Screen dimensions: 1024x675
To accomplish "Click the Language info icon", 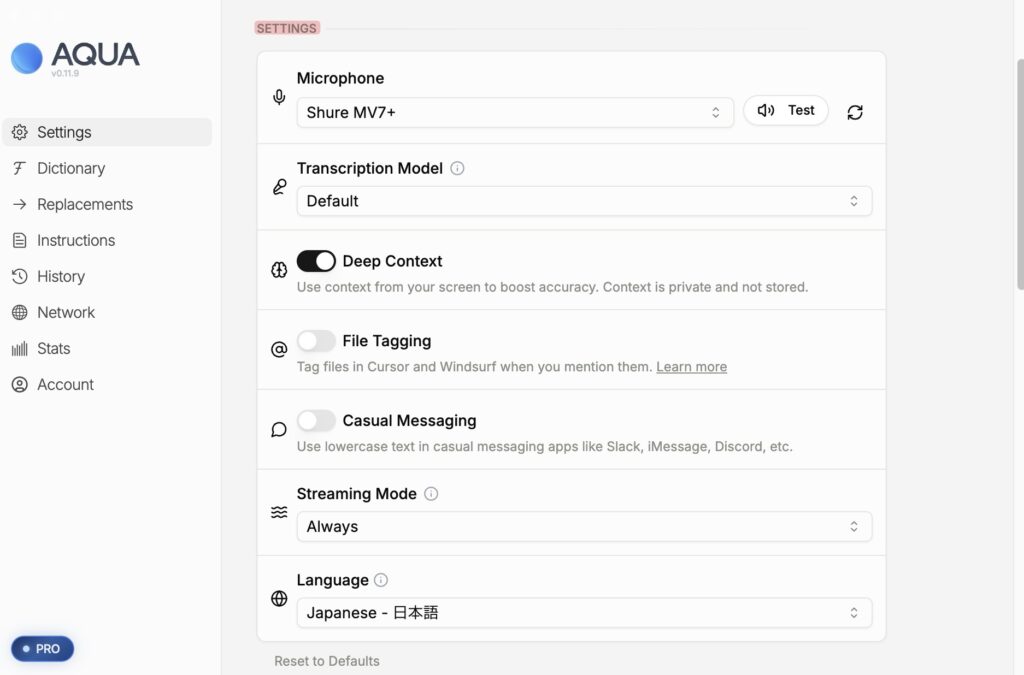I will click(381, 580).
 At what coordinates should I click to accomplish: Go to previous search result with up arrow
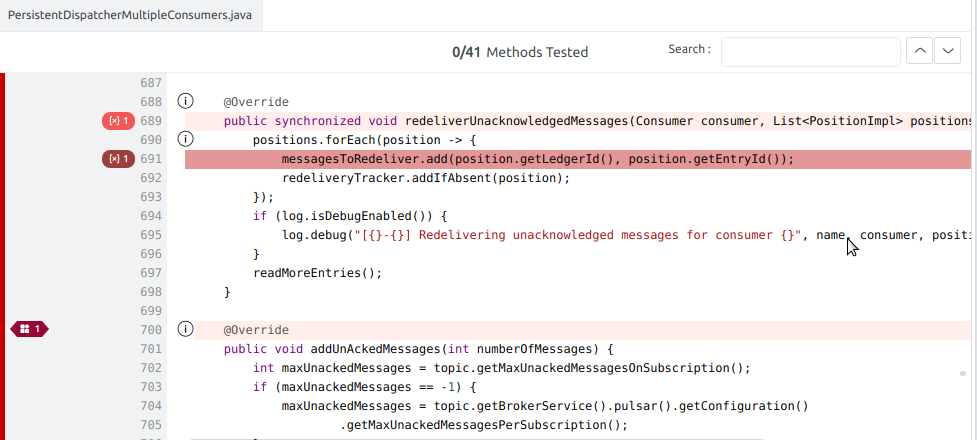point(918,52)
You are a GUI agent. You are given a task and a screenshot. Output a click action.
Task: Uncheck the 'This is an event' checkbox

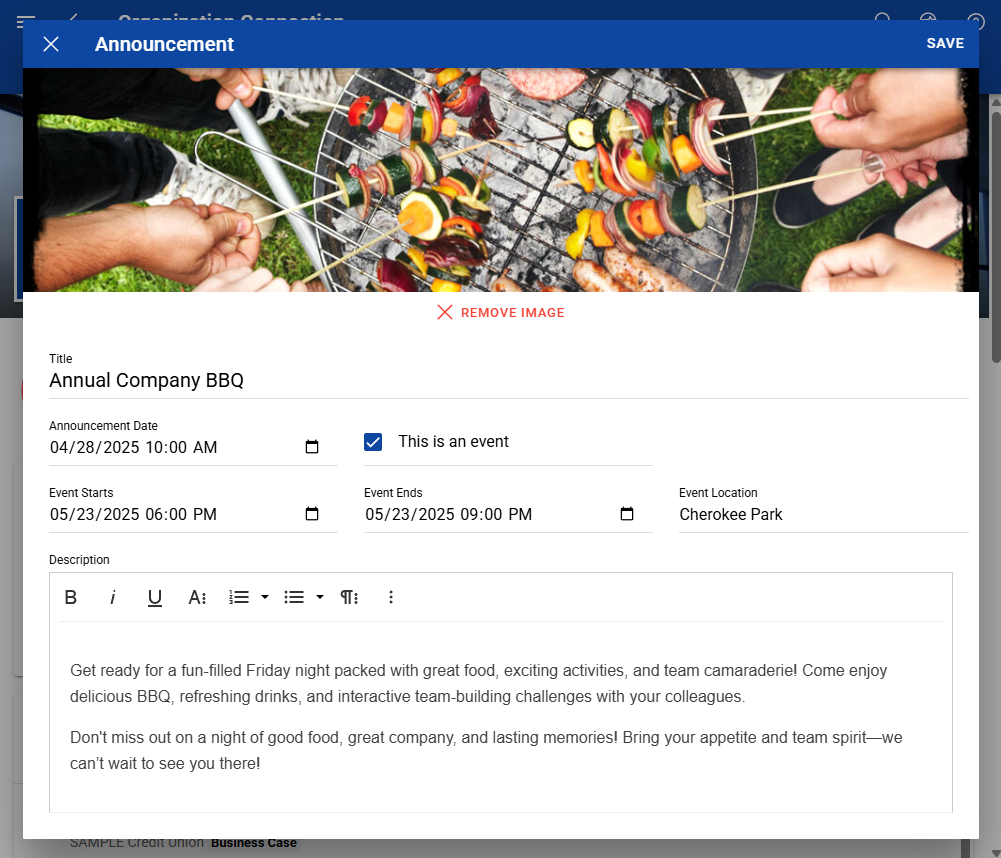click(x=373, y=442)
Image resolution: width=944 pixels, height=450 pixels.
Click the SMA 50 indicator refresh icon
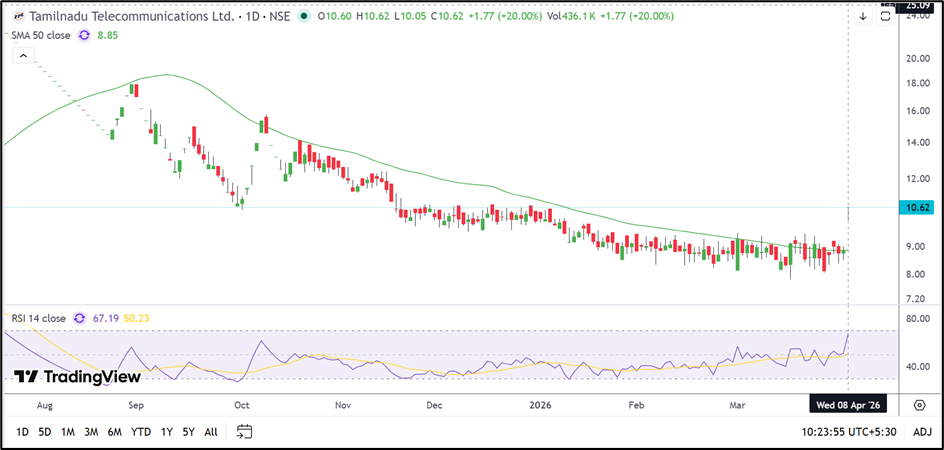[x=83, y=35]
***
> [Work instruction]
Write out exactly the lines above between the one with "At what coordinates" and the one with "Image resolution: width=944", inclusive, with pictures left out.

> [Finished exercise]
 At what coordinates should I click to accomplish: Go to previous search result with up arrow
point(918,52)
You are a GUI agent. You are given a task and a screenshot. Output a click action.
Task: Uncheck the 'This is an event' checkbox

click(x=373, y=442)
Image resolution: width=944 pixels, height=450 pixels.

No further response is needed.